Gov. Mark Gordon established RIDE (Reimagining and Innovating the Delivery of Education) in November 2021 to elevate Wyoming’s primary and secondary education system to national prominence. Meanwhile, the state board is developing its Profile of a Graduate to determine what skills and qualifications Wyoming students should acquire and re-examining the state graduation standards.

Nicole Novotny Wonka is a member of the RIDE advisory group. She said the mental health of teachers and students needs to be addressed as the state moves forward with plans to improve public education. (Courtesy photo from the RIDE advisory group)

Members of both groups said they learned that many Wyomingites want schools to reduce the number of required standards and assessments and focus on producing high school graduates who are prepared to enter adulthood and succeed with real-life skills. 

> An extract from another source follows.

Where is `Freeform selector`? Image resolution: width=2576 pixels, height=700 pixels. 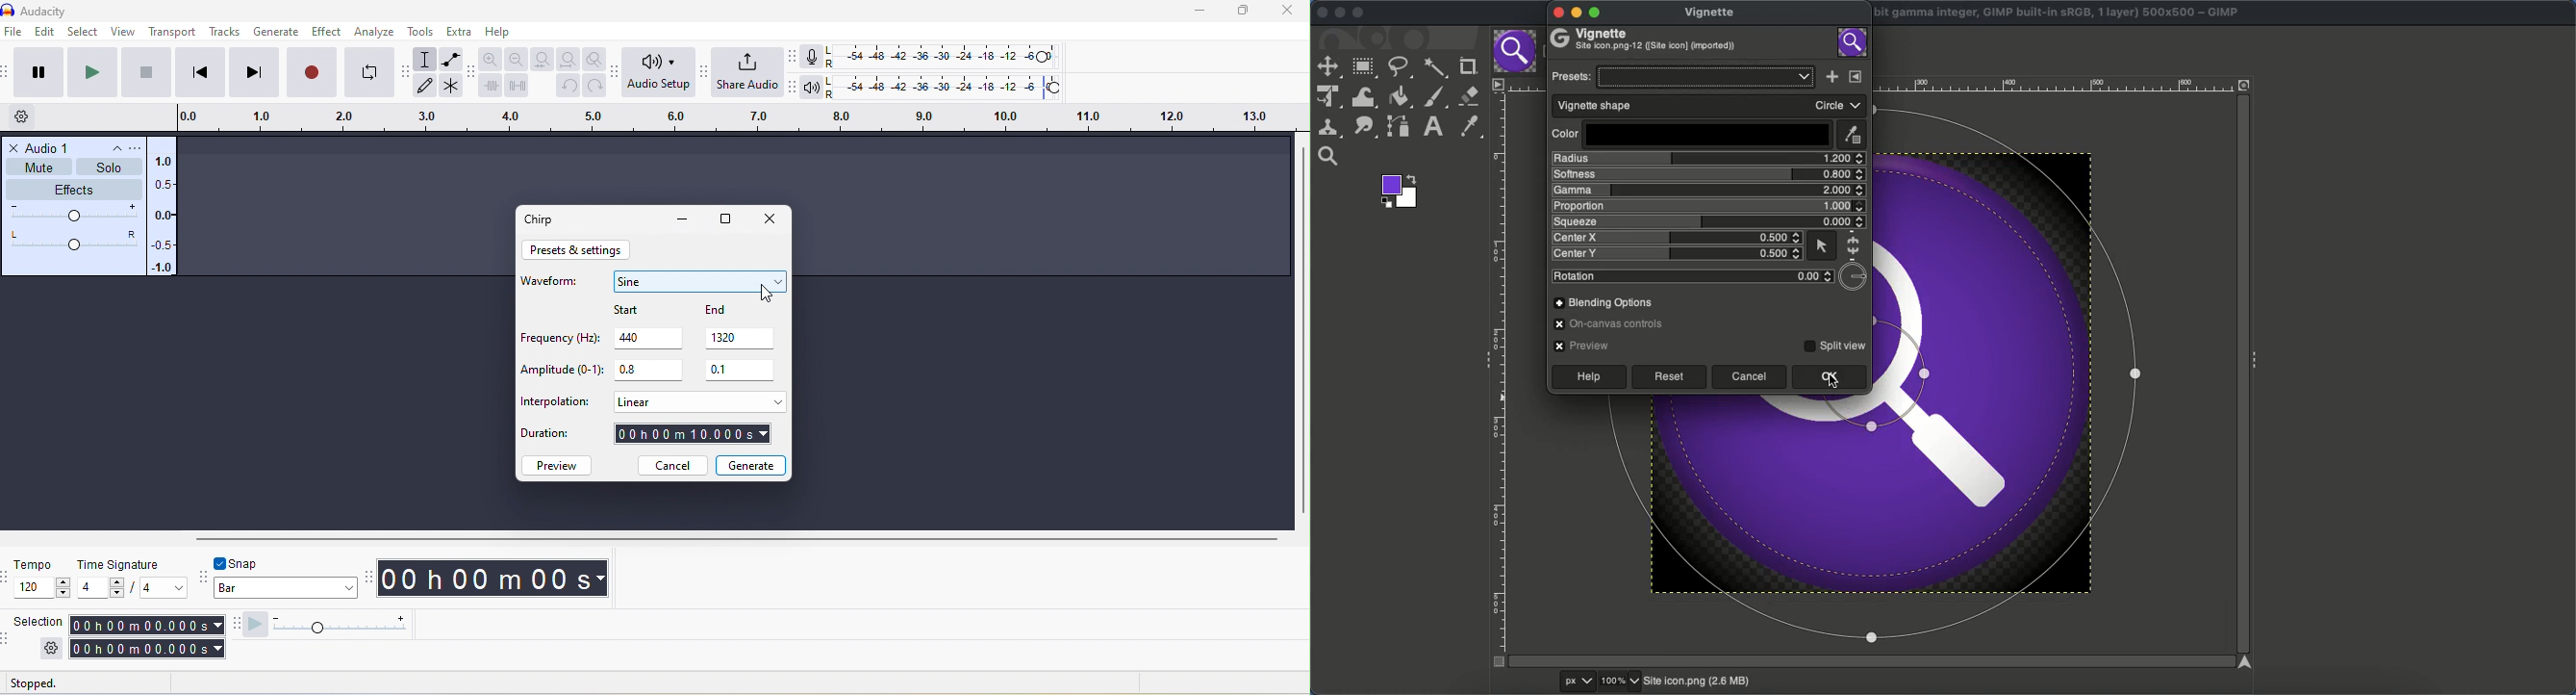
Freeform selector is located at coordinates (1399, 67).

SBE chairman Ryan Fuhrman said there are aspects of the WY-TOPP testing system that don’t make sense. For example, 10th grade students are tested on 10th-12th grade science standards—material they have not learned yet.   

“For a high school student, the WY-TOPP means nothing to them,” Fuhrman said. “It’s not their future—it’s not the ACT. How do we ensure students are learning the foundation to be flexible for an economy we can’t envision?”

Instead of measuring student achievement with standardized bubble tests, RIDE and SBE representatives discussed implementing a competency-based approach, which would require students to prove their understanding of a topic. In this scenario, students would move through the curriculum at their own pace, providing flexibility to the learners.

RIDE advisory group member Thea True Wells said schools should play a role in addressing the mental health of students in the state. (Courtesy photo from the RIDE advisory group)

Members of both groups discussed how this learning style could allow for awarding credit toward graduation to students who demonstrate certain competencies through extracurricular activities. Some students could receive credit for after-school employment,  job shadowing or work with organizations like 4-H or the National FFA Organization.

“Outside of the school day education can happen in a very impactful way, and it’s time to let some of those experiences count for how we value and measure successes of a kid,” said Robin Schamber, SBE treasurer.

The ways career and technical education instructors get it right also came up. Students in this track have high graduation rates, and the meeting attendees discussed how they understand the ways their education connects to their future. Often these classes are siloed, so students are either on a career or college track, but RIDE and SBE members floated the idea of integrating the two.

Both groups heard about mental health support for students, teachers and even parents during their listening sessions. Classroom teachers are being pulled away from teaching  to assist students who are experiencing mental health crises, said

Thea True Wells, member of the RIDE advisory board.  School counselors lack time to guide students on college and career planning because they, too, must focus on helping students facing mental health crises, according to Fuhrman.

“Parents have a lot on their plates; they are part of the solution,” said Wells. “But I think we can also be a huge part of that solution to help navigate these changed realities [such as] COVID and social media.”

Nicole Novotny Wonka, another member of RIDE, said the mental health of teachers should be addressed.

“They are attacked by the public, the legislature, and also just the piling on of more standards, more expectations,” she said. “There’s only so much time in a day to deliver all that while also having the demands of the kids and their mental health, too. The teacher’s mental health [is] something that really came out to me during those listening sessions.”

Going forward, both groups intend to make sure their efforts move beyond discussing and then shelving innovative ideas. RIDE members will present their findings to the governor later this fall, while the State Board of Education approved a resolution to address the instructional and learning load of the current state standards as it works on the state’s graduation requirements.

“I’m going to close with a Latin phrase,” Fuhrman said. “It is festina lente, which is make haste slowly. I feel like that’s the work. We need to not sit. We need to move forward, but we need to be deliberate and conscious of all the decisions we’re making and how all those pieces fit together.”